Published: 15 July 2011

Abstract

Background

Pinus pinaster is an economically and ecologically important species that is becoming a woody gymnosperm model. Its enormous genome size makes whole-genome sequencing approaches are hard to apply. Therefore, the expressed portion of the genome has to be characterised and the results and annotations have to be stored in dedicated databases.

Description

EuroPineDB is the largest sequence collection available for a single pine species, Pinus pinaster (maritime pine), since it comprises 951 641 raw sequence reads obtained from non-normalised cDNA libraries and high-throughput sequencing from adult (xylem, phloem, roots, stem, needles, cones, strobili) and embryonic (germinated embryos, buds, callus) maritime pine tissues.
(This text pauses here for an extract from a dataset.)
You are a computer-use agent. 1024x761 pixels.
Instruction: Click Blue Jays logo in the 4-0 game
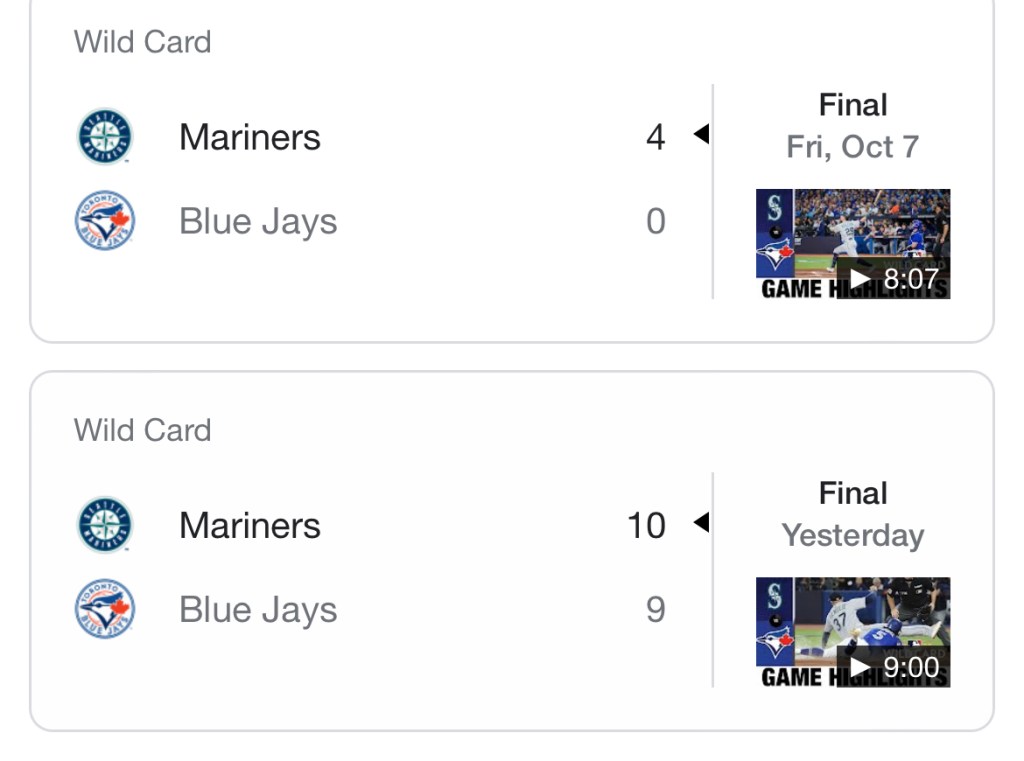105,221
Using open-source tools, sequences were optimally pre-processed, assembled, and extensively annotated (GO, EC and KEGG terms, descriptions, SNPs, SSRs, ORFs and InterPro codes). As a result, a 10.5× P. pinaster genome was covered and assembled in 55 322 UniGenes. A total of 32 919 (59.5%) of P. pinaster UniGenes were annotated with at least one description, revealing at least 18 466 different genes. The complete database, which is designed to be scalable, maintainable, and expandable, is freely available at: http://www.scbi.uma.es/pindb/ webcite. It can be retrieved by gene libraries, pine species, annotations, UniGenes and microarrays (i.e., the sequences are distributed in two-colour microarrays; this is the only conifer database that provides this information) and will be periodically updated. Small assemblies can be viewed using a dedicated visualisation tool that connects them with SNPs. Any sequence or annotation set shown on-screen can be downloaded. Retrieval mechanisms for sequences and gene annotations are provided.

Conclusions

The EuroPineDB with its integrated information can be used to reveal new knowledge, offers an easy-to-use collection of information to directly support experimental work (including microarray hybridisation), and provides deeper knowledge on the maritime pine transcriptome.